Being a software engineer who works extensively with financial data, I recently hit a wall with traditional stock market APIs. After getting frustrated with rate limits and expensive subscriptions, I decided to build my own solution using web scraping. Here’s how I did it, and what I learned along the way.
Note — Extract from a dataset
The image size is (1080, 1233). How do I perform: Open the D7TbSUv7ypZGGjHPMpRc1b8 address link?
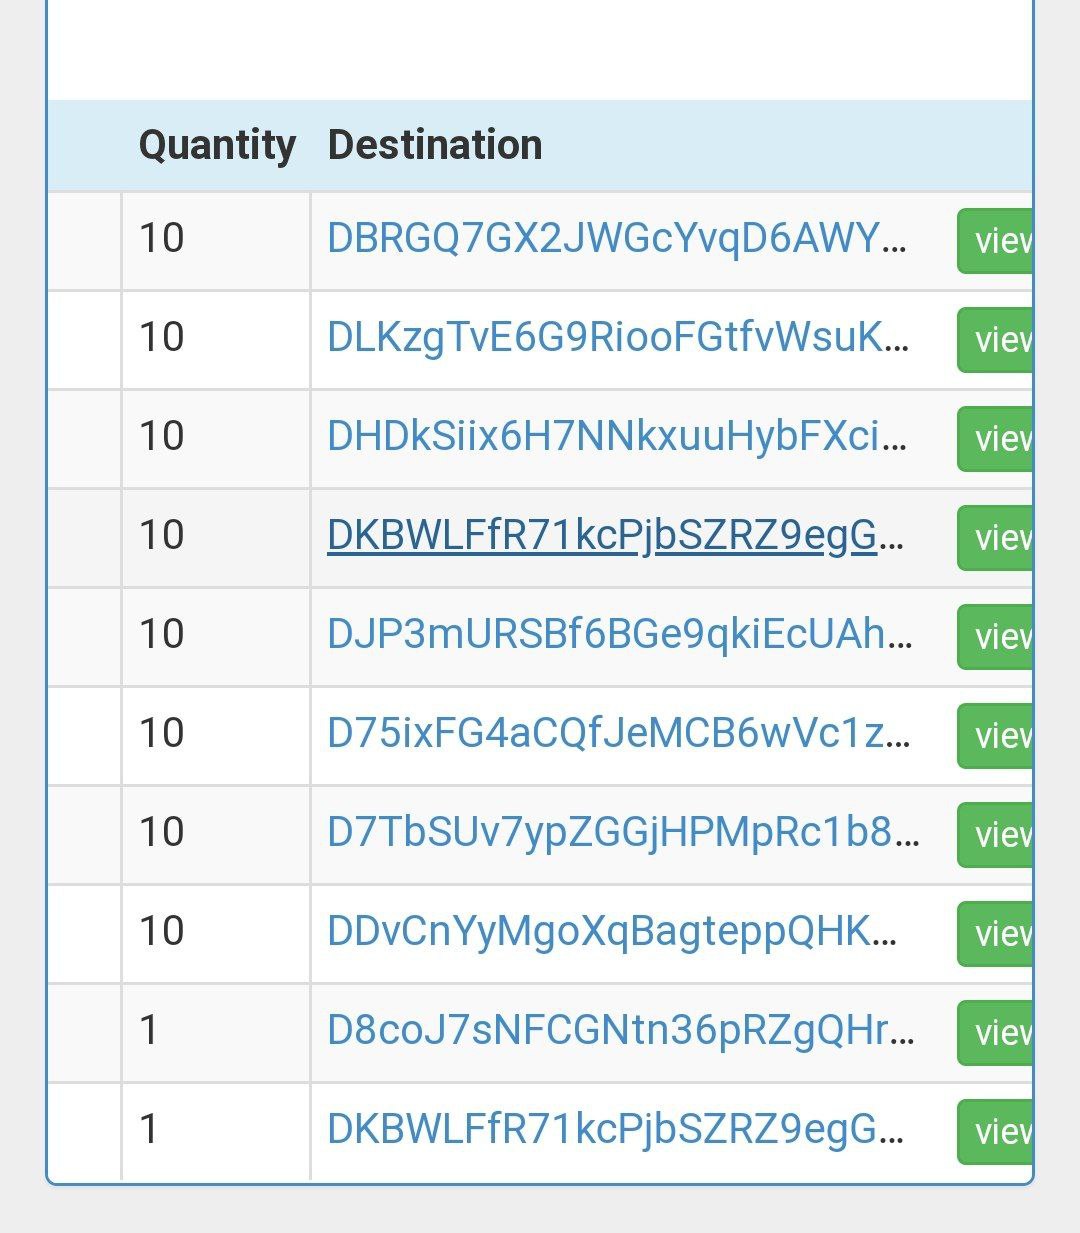coord(623,833)
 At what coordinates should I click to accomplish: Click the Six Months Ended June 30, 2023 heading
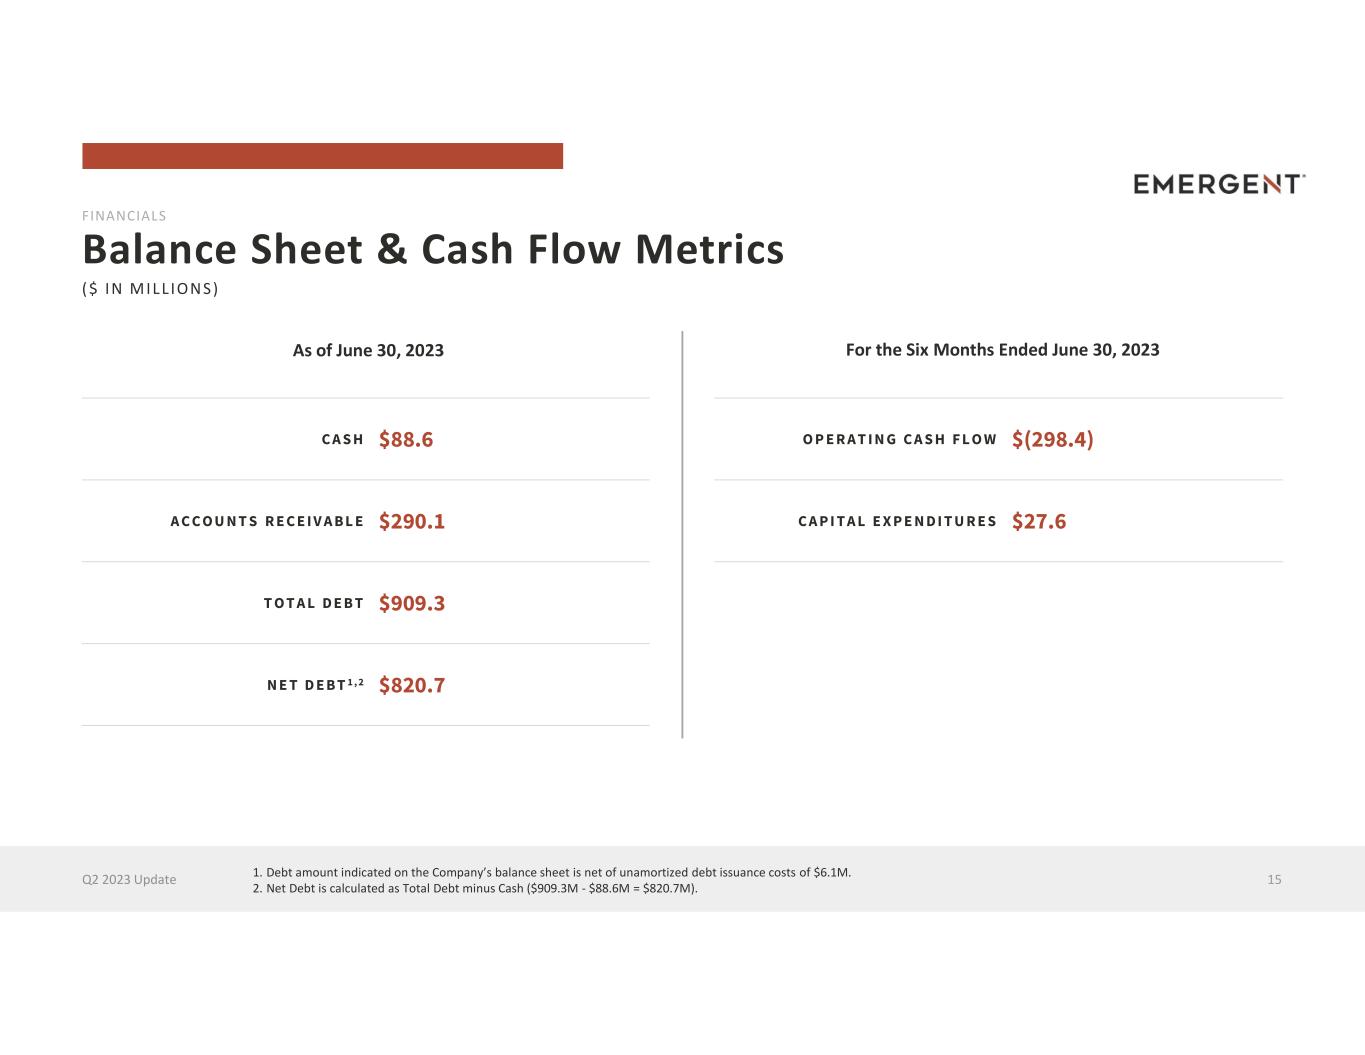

Introduction: Why I Needed a Different Approach
My breaking point came during a personal project where I was trying to analyze market trends. Yahoo Finance’s API kept hitting rate limits, and Bloomberg Terminal’s pricing made me laugh out loud – there was no way I could justify that cost for a side project. I needed something that would let me:
- Fetch data without arbitrary limits
- Get real-time prices and trading volumes
- Access historical data without paying premium fees
- Scale up my analysis as needed
The Web Scraping Solution
After some research and experimentation, I settled on scraping data from two main sources: CNN Money for trending stocks and Yahoo Finance for detailed metrics. Here’s how I built it:
Setting Up the Basic Infrastructure
First, I installed the essential tools:
pip install requests bs4
Then I created a basic scraper that could handle network issues gracefully:
import requests
from bs4 import BeautifulSoup
import time
import logging
def make_request(url, max_retries=3):
headers = {
'User-Agent': 'Mozilla/5.0 (Windows NT 10.0; Win64; x64) AppleWebKit/537.36'
}
for attempt in range(max_retries):
try:
return requests.get(url, headers=headers, timeout=10)
except Exception as e:
if attempt == max_retries - 1:
raise
time.sleep(attempt + 1)
Grabbing Trending Stocks
I started with CNN Money’s hot stocks list, which gives me three categories of stocks to track:
def get_trending_stocks():
url = 'https://money.cnn.com/data/hotstocks/index.html'
response = make_request(url)
soup = BeautifulSoup(response.text, "html.parser")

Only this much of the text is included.